Un autre aspect clé concerne les relations avec les habitants du quartier, qui sont divisés entre ceux qui rejettent la structure et ceux qui en comprennent l’utilité. La relation avec les résidents locaux était justement l’un des points clés du projet SOLIDIFY et Gaïa a confirmé que la durabilité de la structure dépend aussi de la qualité des relations avec les habitants afin de dissiper leurs craintes et susciter leur adhésion.
Gaïa entretient des relations positives avec une association de parents du quartier voisin de Barbès et d’autres associations intervenant dans le quartier (entre autres Médecins du Monde et Aides), ainsi qu’avec la police et les hôpitaux proches.
> 1 300 usagers traités en trois ans
Gérée par Gaïa sous la supervision de la Mission interministérielle de lutte contre la drogue et les addictions (MILDECA) et financée par l’Assurance Maladie pour un coût de 3 millions d’euros, la SCMR de Paris, qui est attenante à l’hôpital Lariboisière, a reçu quelque 1 300 usagers depuis sa création pour un total de près de 185 000 actes de consommation de drogue. Cela revient à 169 consommations par jour en moyenne, sans compter les consultations hors injection¹. Disposant de douze places pour l’injection et de quatre pour l’inhalation, elle offre aussi d’autres services comme le dépistage du VIH et des hépatites virales. L’équipe de la SCMR est composée de 40 personnes, dont sept infirmières, un médecin, un psychiatre, des assistants sociaux et des éducateurs dont certains sont d’anciens toxicomanes.
Selon l’association Gaïa, le centre fonctionne aussi comme un « outil de réduction des risques, de sensibilisation et d’acquisition de connaissances ». Il permet de démontrer les impacts positifs de l’approche réduction des risques en matière de drogue et d’avancer sur des questions qui n’étaient pas considérées comme prioritaires avant son ouverture, notamment les formes moins traditionnelles de consommation.
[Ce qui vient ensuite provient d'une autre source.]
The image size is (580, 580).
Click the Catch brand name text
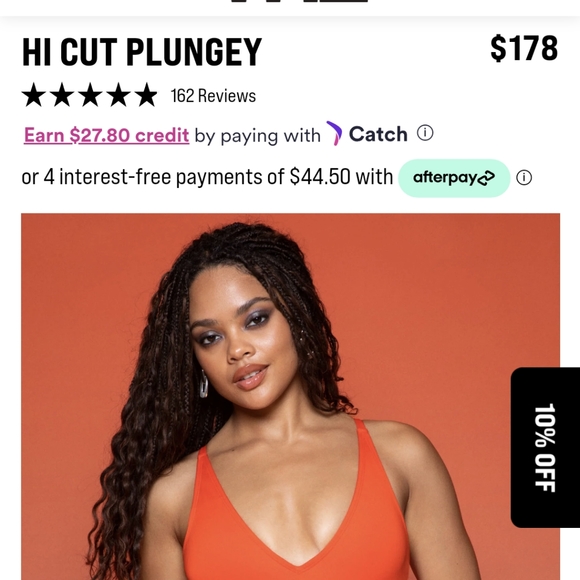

> Une structure qui s’inscrit dans le cadre d’une politique à long terme de la mairie de Paris
La ville de Paris soutient de longue date l’approche « réduction des risques » en matière de drogues. La mairie affirme qu’elle « soutient et finance l’innovation et coordonne les acteurs de la prévention et de la réduction des risques en partenariat avec les services de l’État ». Ainsi, la SCMR « s’inscrit dans un réseau de structures d’accompagnement médico-social des consommateurs de drogues. La décision d’ouvrir la SCMR à été prise pour répondre aux besoins médicaux et sociaux des usagers en errance sur le territoire et apaiser l’espace public. L’ouverture a été controversée sur un plan politique et contestée par une partie des riverains mais trois ans après, le bilan est très positif et conforme aux objectifs poursuivis ».
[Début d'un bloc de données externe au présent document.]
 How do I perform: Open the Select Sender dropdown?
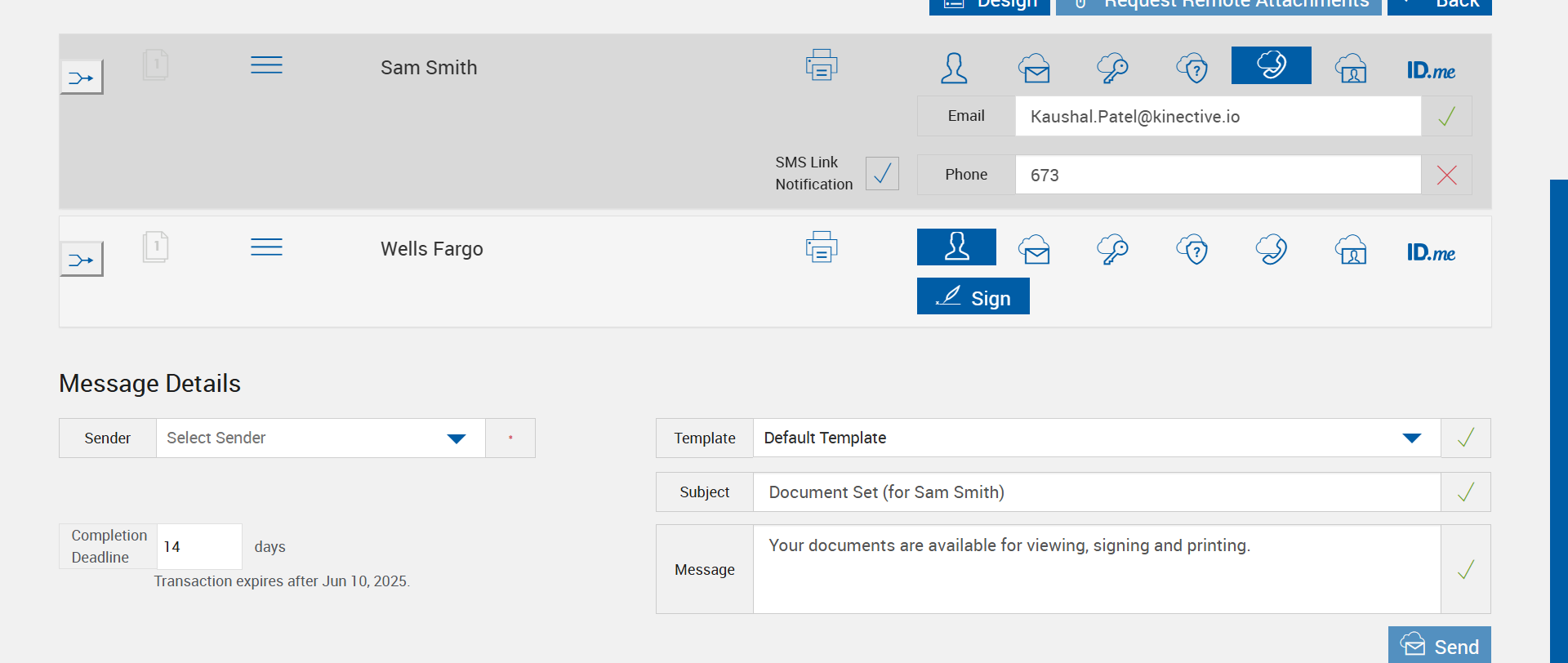[320, 438]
>D’autres visites de terrain à prévoir, notamment en Belgique
À l’issue de la visite, l’association Gaïa, qui a déjà visité des dispositifs similaires à Barcelone (ES), Essen (DE) et Strasbourg (FR), a exprimé le souhait de poursuivre ce genre de visite de terrain, notamment en Belgique.
> Site web de l’association Gaia / SCMR de Paris
* La délégation réunissait Catherine Moureaux, bourgmestre de Molenbeek Saint Jean ; Sylvie Lahy, directrice de cabinet Zone de Police, Prévention-Sécurité ; Morgane Lobjois, cheffe de cabinet du Centre Public d’Action Sociale de la Ville de Bruxelles ; Sophie Dupaquet, directrice adjointe de BRAVVO asbl, le service de prévention de la criminalité de la Ville de Bruxelles ; Christine Defraigne, première échevine de la Ville de Liège.